Endocrine Abstracts

Follicle-stimulating hormone receptor (FSHR) is a Class A G protein-coupled receptor (GCPR) that is essential in reproduction. Interactions with its heterodimeric glycoprotein hormone, FSH, activates the cAMP/PKA signalling pathway, which induces steroidogenic activity and granulosa cell proliferation to support ovarian follicle growth and survival. Moreover, a number of ageing-related extragonadal roles of FSH/FSHR have been proposed, with menopausal elevation in FSH linked to bone loss, deposition/changes in adipose tissue depots, and Alzheimer’s disease. Thus, targeted inhibition of FSH/FSHR is an attractive approach to combat these menopause-related co-morbidities, furthermore, would present a non-steroidal mechanism of contraception.

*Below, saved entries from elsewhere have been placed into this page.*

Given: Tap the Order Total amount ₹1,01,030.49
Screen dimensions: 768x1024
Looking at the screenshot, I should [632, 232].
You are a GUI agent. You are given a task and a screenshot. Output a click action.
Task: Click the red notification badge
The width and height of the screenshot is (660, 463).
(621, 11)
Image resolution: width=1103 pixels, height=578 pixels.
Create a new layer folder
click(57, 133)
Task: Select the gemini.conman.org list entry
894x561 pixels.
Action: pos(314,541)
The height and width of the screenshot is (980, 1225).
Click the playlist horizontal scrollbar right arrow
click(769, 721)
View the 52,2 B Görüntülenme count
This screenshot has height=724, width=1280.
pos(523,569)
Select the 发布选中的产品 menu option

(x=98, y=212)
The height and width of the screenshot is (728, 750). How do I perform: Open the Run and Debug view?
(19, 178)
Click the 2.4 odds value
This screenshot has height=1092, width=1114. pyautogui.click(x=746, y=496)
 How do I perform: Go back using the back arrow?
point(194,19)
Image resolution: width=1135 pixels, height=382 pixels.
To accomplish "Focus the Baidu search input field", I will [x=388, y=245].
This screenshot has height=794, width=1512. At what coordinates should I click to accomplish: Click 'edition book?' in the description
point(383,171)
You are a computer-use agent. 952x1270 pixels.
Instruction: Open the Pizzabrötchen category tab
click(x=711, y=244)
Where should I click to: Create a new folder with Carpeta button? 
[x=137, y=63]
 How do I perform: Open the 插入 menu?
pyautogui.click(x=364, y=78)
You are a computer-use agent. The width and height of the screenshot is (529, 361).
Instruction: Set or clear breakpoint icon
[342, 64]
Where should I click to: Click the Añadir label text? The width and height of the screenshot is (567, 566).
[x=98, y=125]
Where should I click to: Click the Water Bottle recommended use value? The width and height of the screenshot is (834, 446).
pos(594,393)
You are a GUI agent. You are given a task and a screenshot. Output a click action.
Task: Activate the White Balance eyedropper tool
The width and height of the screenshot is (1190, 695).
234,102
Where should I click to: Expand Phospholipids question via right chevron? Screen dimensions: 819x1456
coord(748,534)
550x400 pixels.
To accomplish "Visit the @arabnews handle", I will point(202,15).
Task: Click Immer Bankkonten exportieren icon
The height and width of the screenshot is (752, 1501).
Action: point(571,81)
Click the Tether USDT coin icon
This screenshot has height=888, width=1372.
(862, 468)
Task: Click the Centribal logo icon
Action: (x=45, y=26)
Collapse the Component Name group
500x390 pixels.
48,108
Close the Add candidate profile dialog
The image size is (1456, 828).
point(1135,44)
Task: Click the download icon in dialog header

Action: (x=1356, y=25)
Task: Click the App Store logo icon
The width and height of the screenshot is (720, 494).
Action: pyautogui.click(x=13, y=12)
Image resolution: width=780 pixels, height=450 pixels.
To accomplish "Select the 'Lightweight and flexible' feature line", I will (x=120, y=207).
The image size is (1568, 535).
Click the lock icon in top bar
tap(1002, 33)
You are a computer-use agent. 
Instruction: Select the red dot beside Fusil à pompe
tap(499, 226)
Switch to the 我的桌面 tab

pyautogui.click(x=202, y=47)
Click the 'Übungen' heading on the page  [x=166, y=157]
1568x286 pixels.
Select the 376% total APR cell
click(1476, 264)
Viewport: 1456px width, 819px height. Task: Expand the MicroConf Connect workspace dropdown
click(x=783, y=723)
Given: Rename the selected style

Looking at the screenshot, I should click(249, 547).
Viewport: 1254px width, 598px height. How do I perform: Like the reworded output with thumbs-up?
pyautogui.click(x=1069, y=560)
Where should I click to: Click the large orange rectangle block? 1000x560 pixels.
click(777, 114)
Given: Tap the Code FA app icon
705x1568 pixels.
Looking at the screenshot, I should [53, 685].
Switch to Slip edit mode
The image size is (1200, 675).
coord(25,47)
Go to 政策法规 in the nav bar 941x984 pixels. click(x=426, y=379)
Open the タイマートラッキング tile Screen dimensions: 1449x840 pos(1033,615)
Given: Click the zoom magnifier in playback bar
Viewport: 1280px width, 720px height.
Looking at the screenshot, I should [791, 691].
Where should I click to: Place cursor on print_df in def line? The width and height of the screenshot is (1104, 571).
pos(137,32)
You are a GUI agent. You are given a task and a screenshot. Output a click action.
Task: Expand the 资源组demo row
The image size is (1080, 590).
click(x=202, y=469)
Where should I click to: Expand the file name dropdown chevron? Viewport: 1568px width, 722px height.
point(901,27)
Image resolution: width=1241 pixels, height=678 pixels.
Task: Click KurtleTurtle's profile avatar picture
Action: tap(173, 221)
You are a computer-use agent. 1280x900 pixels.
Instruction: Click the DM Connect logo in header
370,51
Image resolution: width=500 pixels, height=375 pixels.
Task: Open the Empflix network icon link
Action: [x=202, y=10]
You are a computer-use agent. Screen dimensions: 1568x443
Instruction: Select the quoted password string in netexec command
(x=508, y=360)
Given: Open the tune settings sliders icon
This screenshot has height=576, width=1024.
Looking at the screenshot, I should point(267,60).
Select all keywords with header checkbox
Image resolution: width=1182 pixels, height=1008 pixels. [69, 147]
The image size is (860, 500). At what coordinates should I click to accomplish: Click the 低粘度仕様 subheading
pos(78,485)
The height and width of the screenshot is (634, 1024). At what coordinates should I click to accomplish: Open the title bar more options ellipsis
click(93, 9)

Therefore, we aimed to screen and identify novel FSHR antagonists and investigate their effects on FSHR-induced second messenger pathway activation. Using human embryonic kidney 293 (HEK293) cells transiently expressing the FSHR, 84 AI-generated small molecule compounds (provided by Atomwise, San Francisco) were screened for the ability to inhibit FSH-dependent cAMP-production. 3 inhibitors were identified, showing <90% inhibition at high FSH concentration, with an IC50 value ranging between 35-65µM. Next, concentration-dependent assessment of the inhibitors (0-100µM) on FSH-dependent cAMP-production was analysed. Analysis suggested that these inhibitors displayed non-competitive antagonism, as there were no obvious changes in potency. Our findings present 4 new small molecule pharmacological non-competitive FSHR inhibitors, which may present new pathways for non-steroidal contraceptives or treatment of menopause-related co-morbidities.